Hi

On 15-08-16 23:05, Christoph Anton Mitterer wrote:
> On Mon, 2016-08-15 at 22:11 +0200, Paul Gevers wrote:
> But in these specific cases (i.e. installation to a remote system), the
> UNIX user under which we run psql/etc. locally shouldn't matter at al
> (that is unless the remote DB server would e.g. use identd based auth
> (with the local users), or similar things like GSSAPI).

The intent is that dbconfig indeed support identd based authentication.
But indeed, normally we run under root (which IS the common domain
during installation/configuration of packages in the Debian.)

> (1) There is a dedicated dbconfig user, this is the user under which
>     any SQL, DB-clients, etc. are run, regardless of whether TCP or
>     UNIX sockets, regardless of whether locally or remotely

This is putting even higher requirements on the (remote) database. I
really don't like this approach as it also makes stuff more complicated
(to check for).

> (3) For certain operations (user creation, DB creation and similar),
>     i.e. all the things a remote DB admin wouldn't typically grant
>     normal users but supply them with,... dbconfig should:
>     first check if that already exists (perhaps try to use it and see
>     if that works - if possible) and if it does, not creating it again
>     but simply continuing with the DB-non-admin-user stuff

That is exactly what my pending upload is going to do.

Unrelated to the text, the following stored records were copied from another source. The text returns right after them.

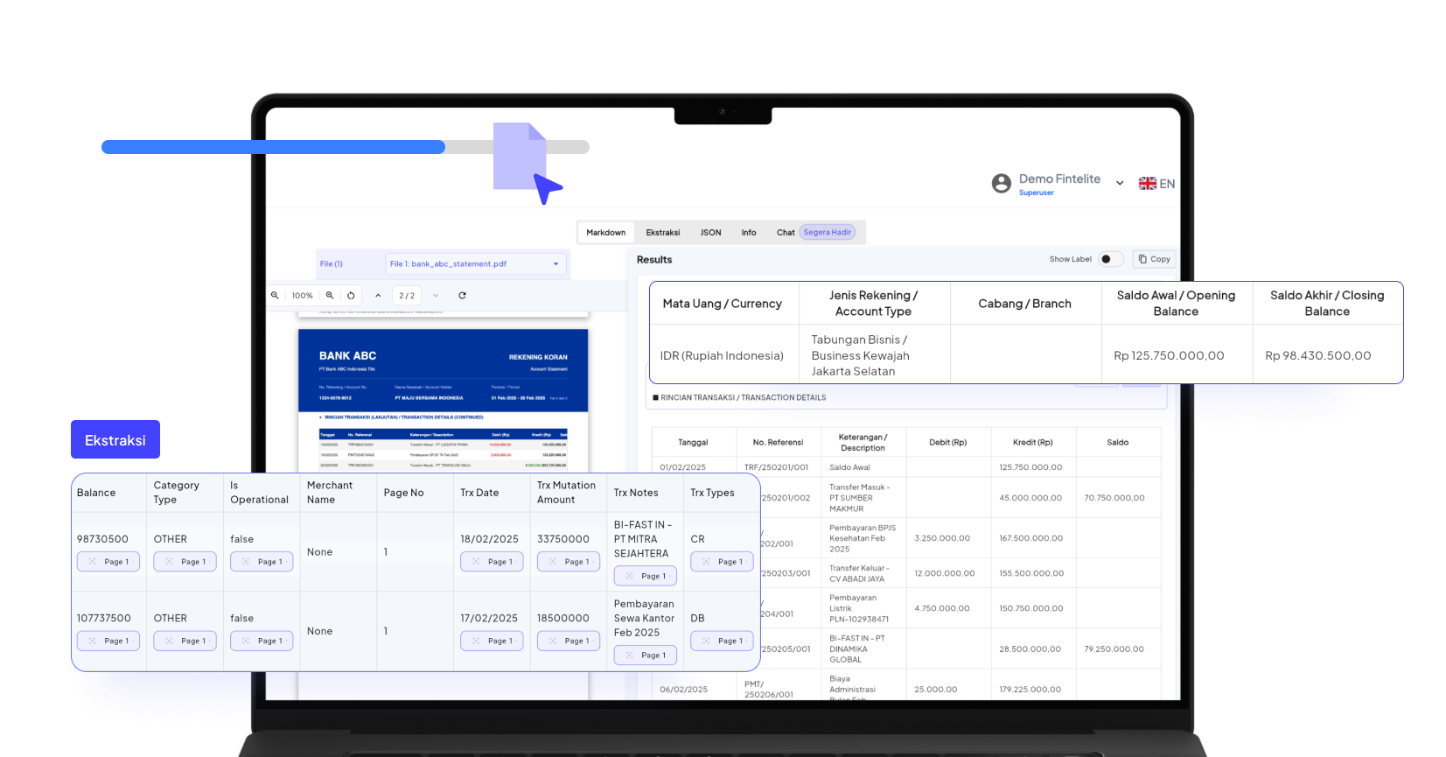The width and height of the screenshot is (1446, 757).
Task: Select the Markdown tab
Action: 605,233
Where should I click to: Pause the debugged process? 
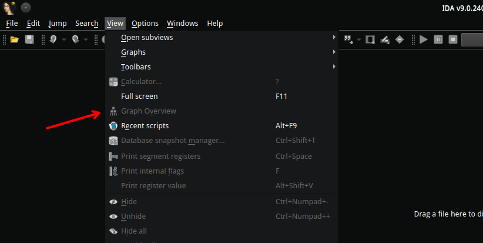click(x=438, y=39)
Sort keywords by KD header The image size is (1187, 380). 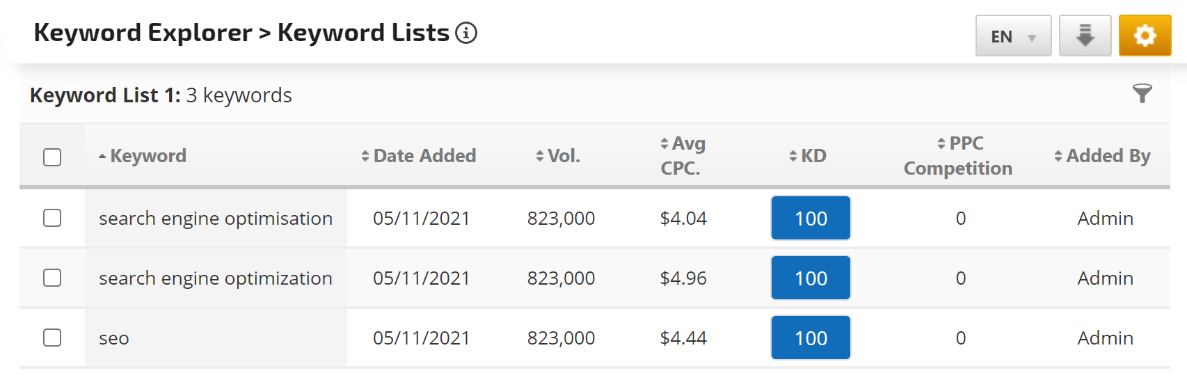click(808, 156)
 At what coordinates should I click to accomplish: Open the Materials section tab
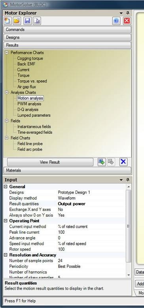coord(67,170)
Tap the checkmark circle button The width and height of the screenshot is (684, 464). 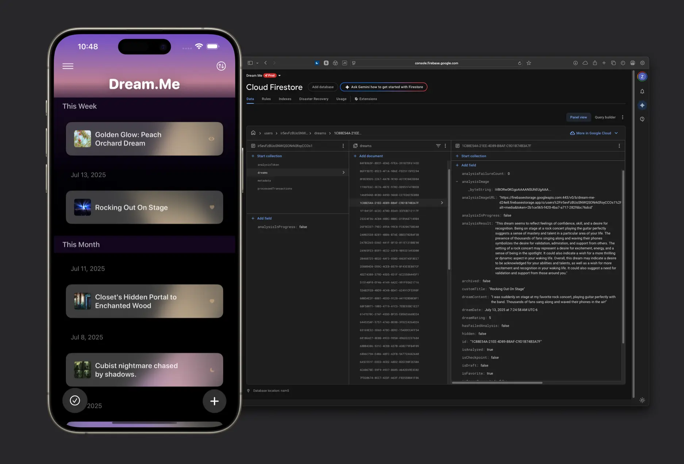(x=75, y=400)
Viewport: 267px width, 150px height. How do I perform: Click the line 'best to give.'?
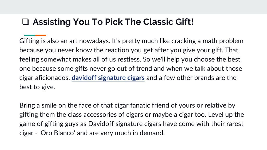point(37,87)
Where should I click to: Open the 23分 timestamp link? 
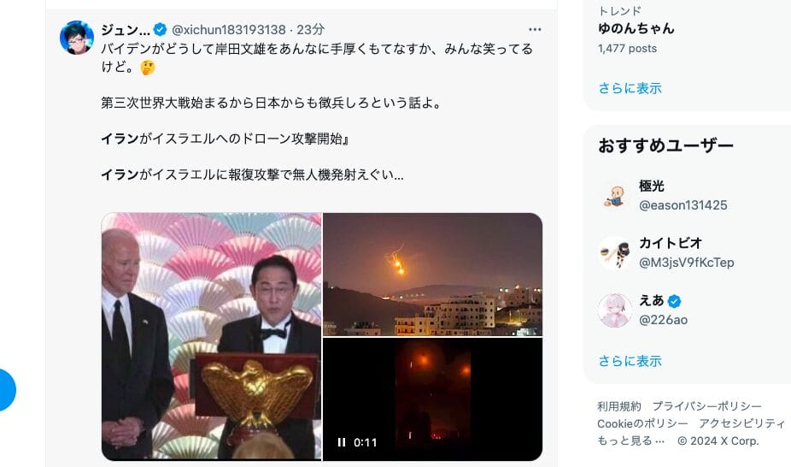coord(310,30)
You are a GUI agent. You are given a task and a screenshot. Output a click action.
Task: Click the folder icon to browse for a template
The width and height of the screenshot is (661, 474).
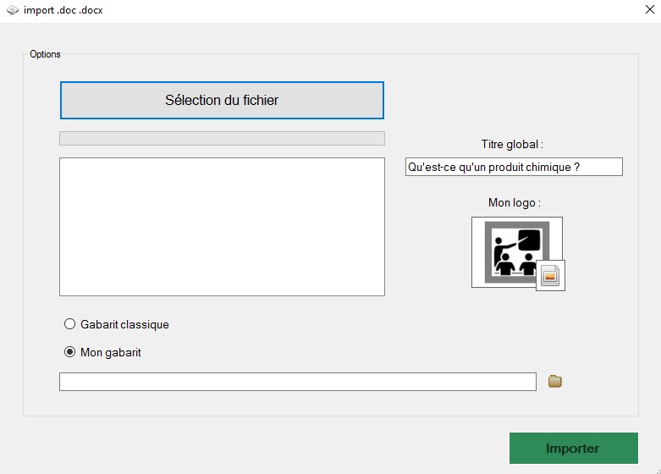click(x=555, y=382)
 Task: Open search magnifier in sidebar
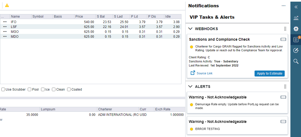point(296,61)
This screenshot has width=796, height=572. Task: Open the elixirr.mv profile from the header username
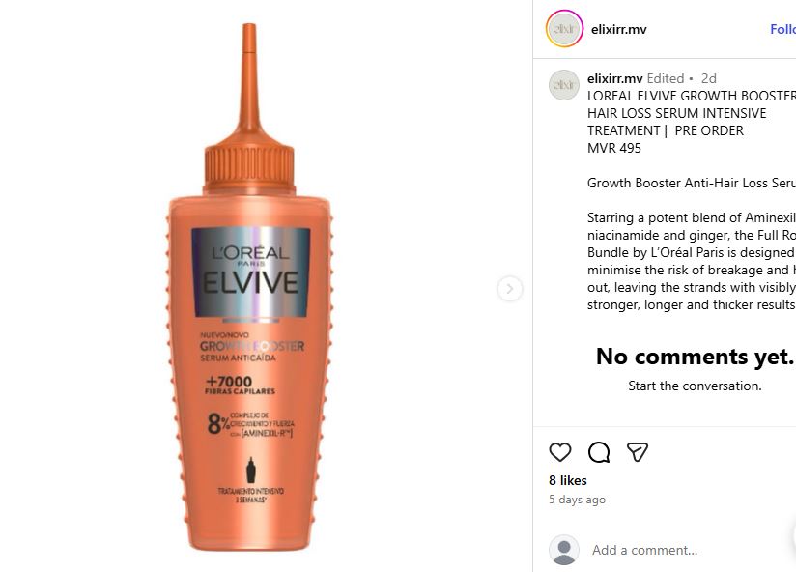coord(618,29)
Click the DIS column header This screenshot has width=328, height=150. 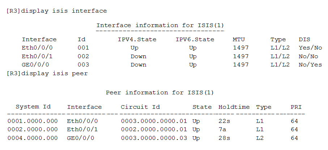pyautogui.click(x=304, y=39)
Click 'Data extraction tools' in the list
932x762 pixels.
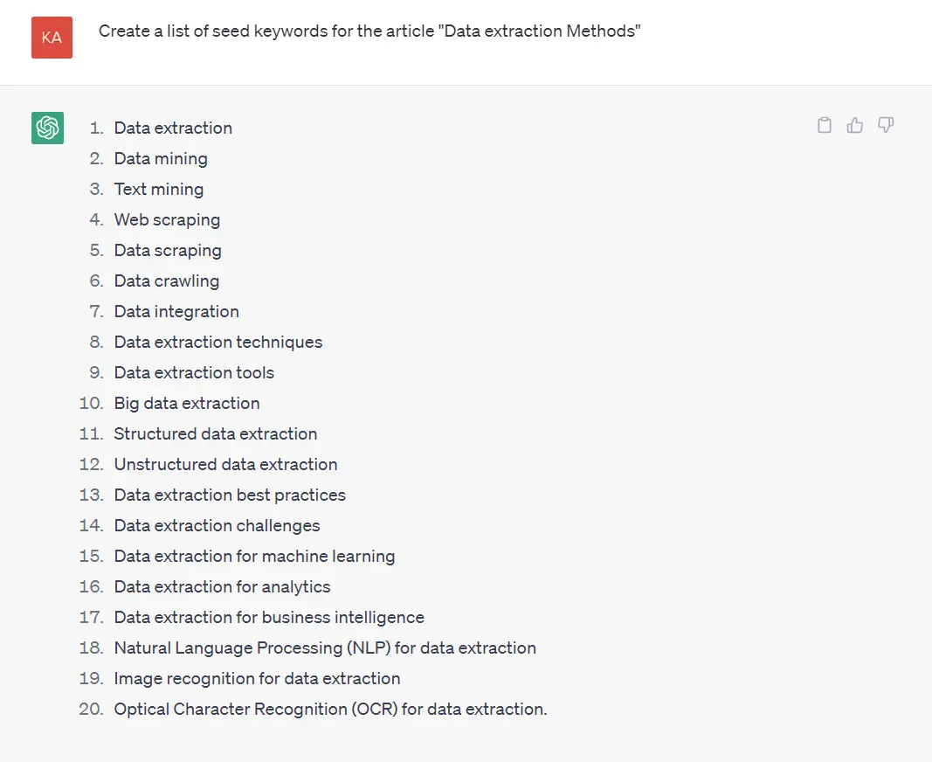(x=195, y=373)
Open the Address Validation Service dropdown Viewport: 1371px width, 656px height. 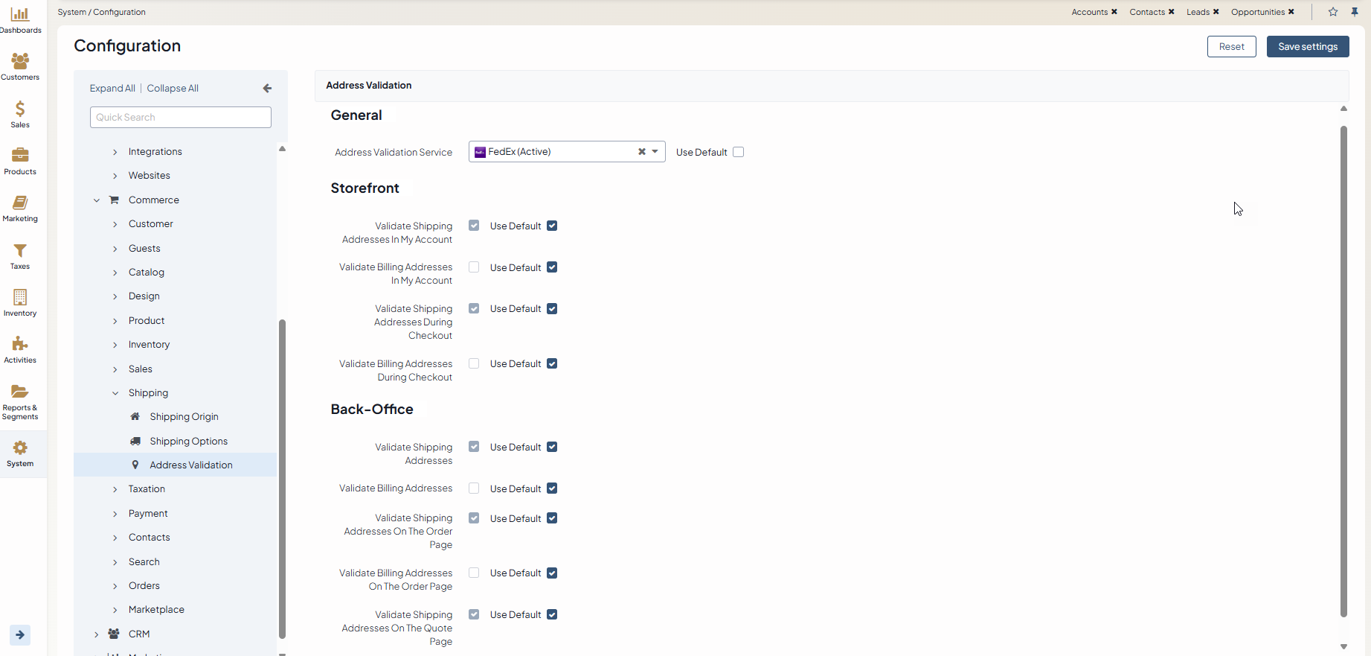[x=655, y=152]
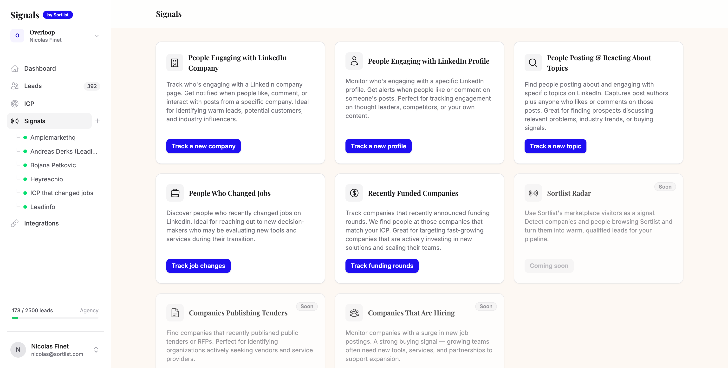728x368 pixels.
Task: Click Track funding rounds button
Action: 382,266
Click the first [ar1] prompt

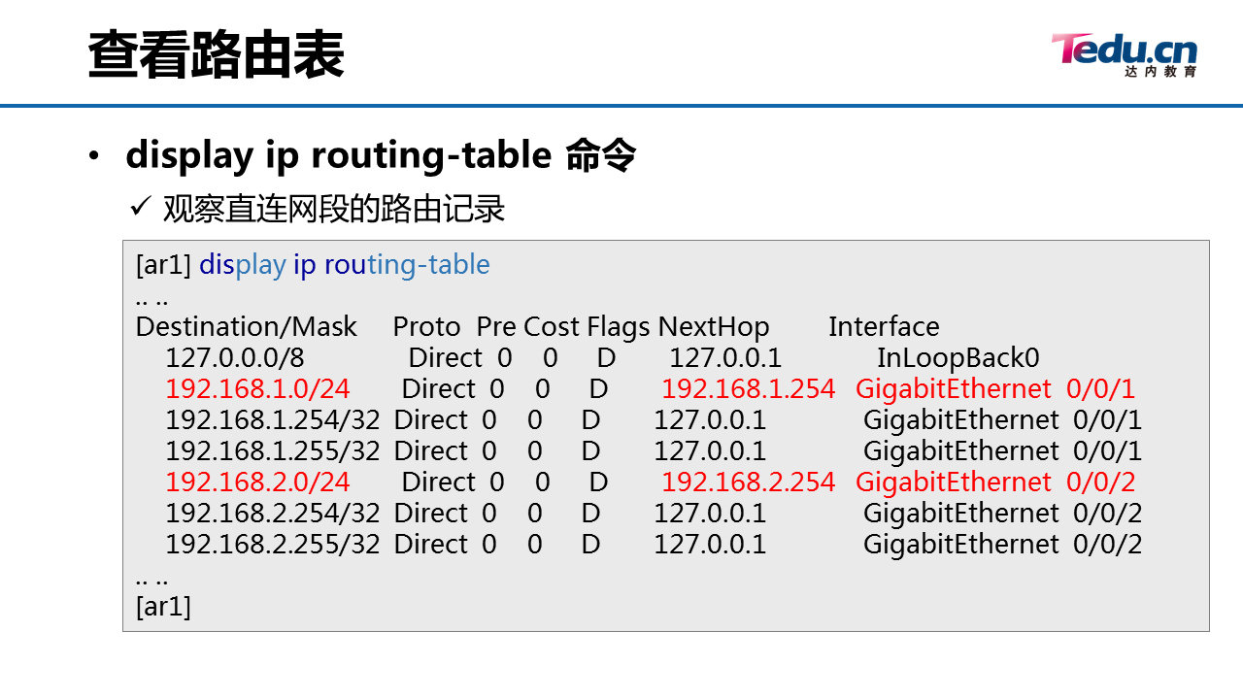(163, 264)
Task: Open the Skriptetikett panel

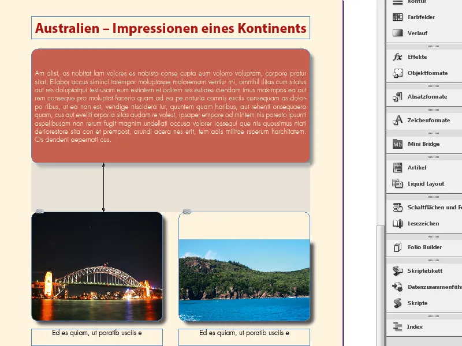Action: coord(397,270)
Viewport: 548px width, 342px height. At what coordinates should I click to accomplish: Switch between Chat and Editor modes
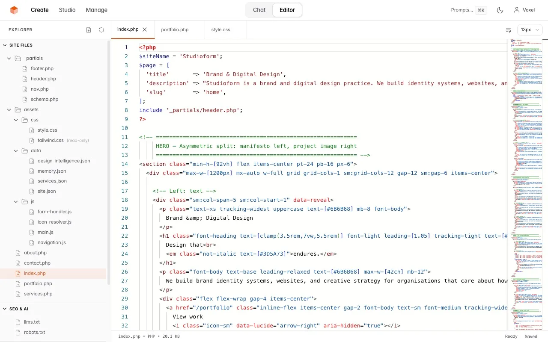coord(259,10)
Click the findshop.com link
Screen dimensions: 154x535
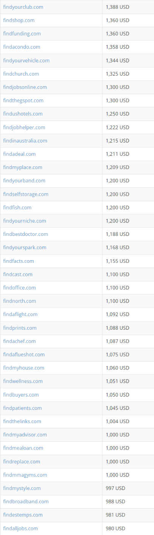pos(19,20)
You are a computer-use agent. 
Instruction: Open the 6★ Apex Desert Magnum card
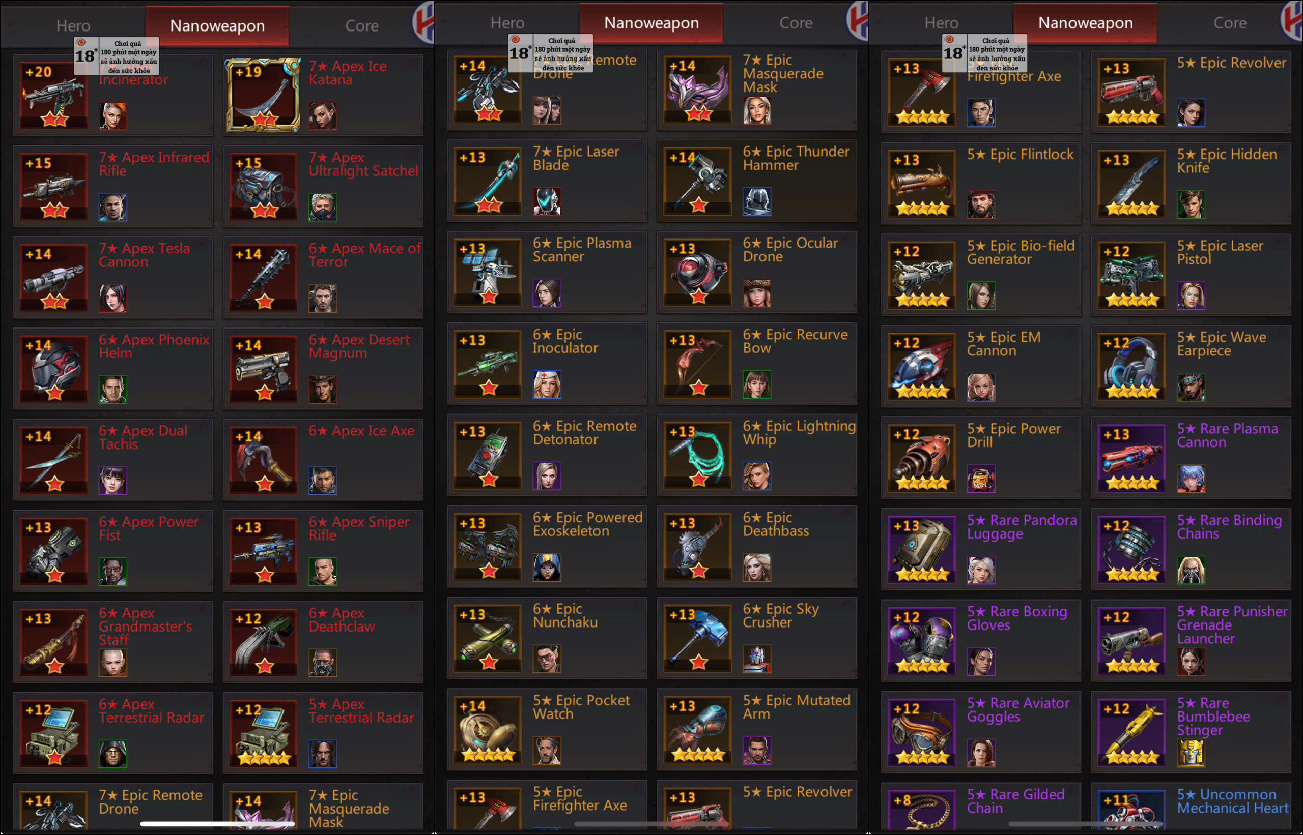[323, 368]
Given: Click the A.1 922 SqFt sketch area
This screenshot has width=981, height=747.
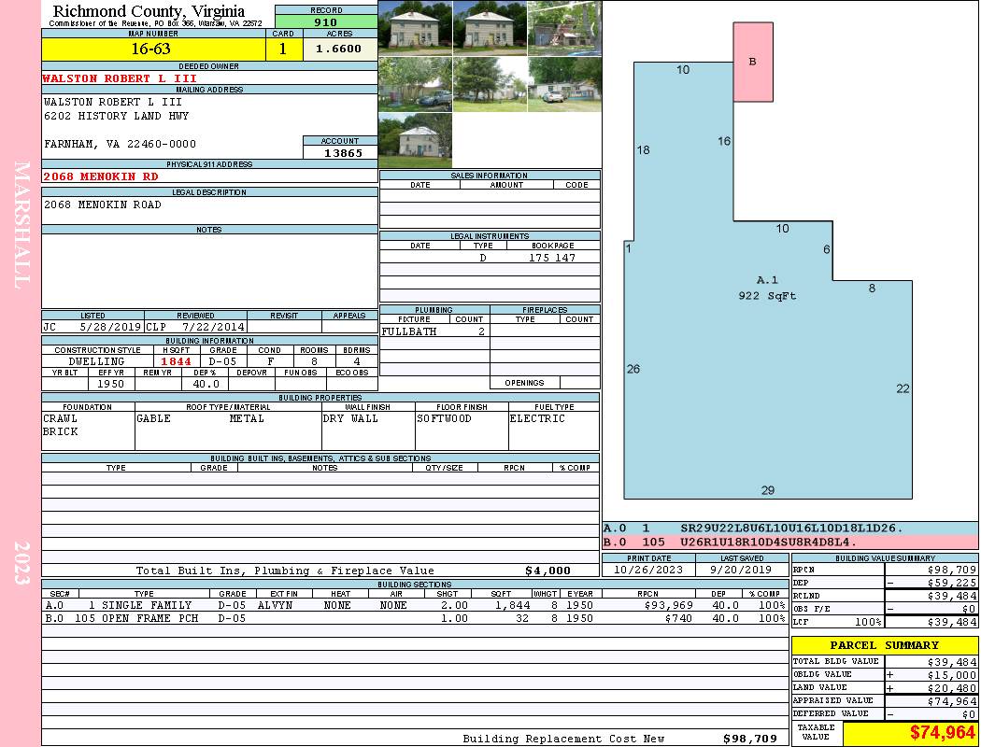Looking at the screenshot, I should (x=767, y=374).
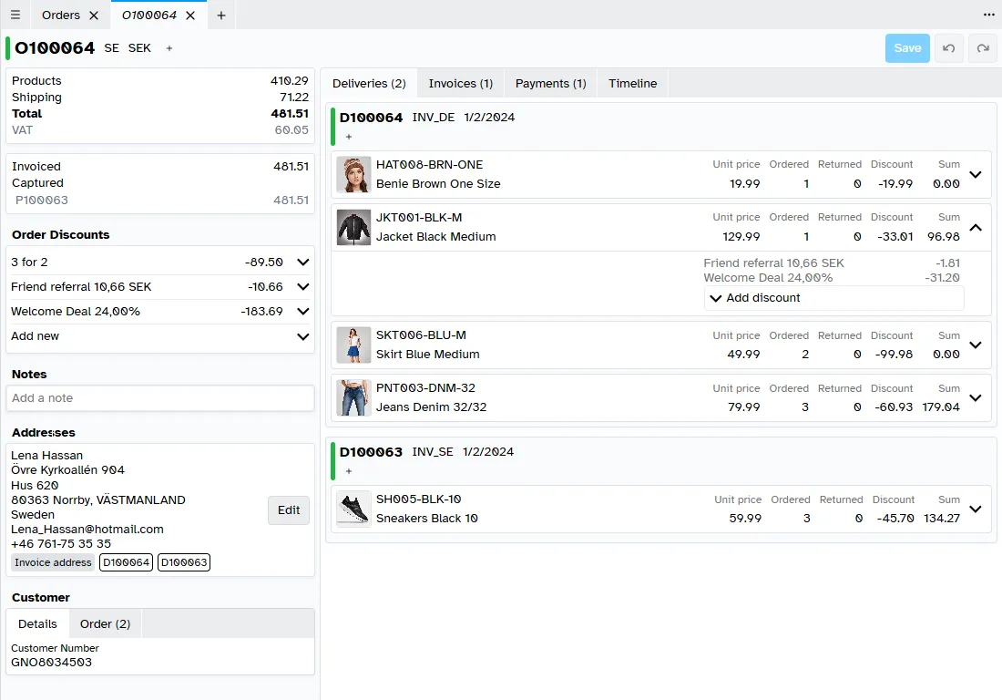Click the undo arrow icon
This screenshot has width=1002, height=700.
[948, 48]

>     Perhaps a warning should be given, if the user/db already exists,
>     asking whether one wants to (try to) continue (after all, the admin
>     could have accidentally given you access to something).

What do you have in mind here exactly? I guess this is more of an issue
for UNIX sockets than for password access, because if the admin tells me
the right password, it must be expecting that I am going to do something.

> Pros:
> - we don't run any commands (locally) under UNIX users "postgres" or
>   "root", which are not "our" (i.e. dbconfig's) domain and thus it's
>   good for privilege separation.

We already run under root and that is quite normal. On localhost MariaDB
I even need to be root to have the UNIX socket (like "postgres" for
PostgreSQL).

>   we don't run any commands under arbitrary other users like "icinga"
>   or "phpbb" either, which are again not "our" users and we shouldn't
>   su to them unless really necessary.

Well, here we may disagree. I think the package icinga is using dbconfig
to do the DB setup, but it is the package icinga that is running the
install.

> - shouldn't make a difference whether remote DB or local, unless the
>   remote user name is somehow transported to the remote side (GSSAPI,
>   identd etc).

Which is in principle supported.

> Cons:
> - appropriate auth rules need to be in place on the DB server side,
>   that allow the dbconfig user to do its business
>   => could be provided by the packages in theory...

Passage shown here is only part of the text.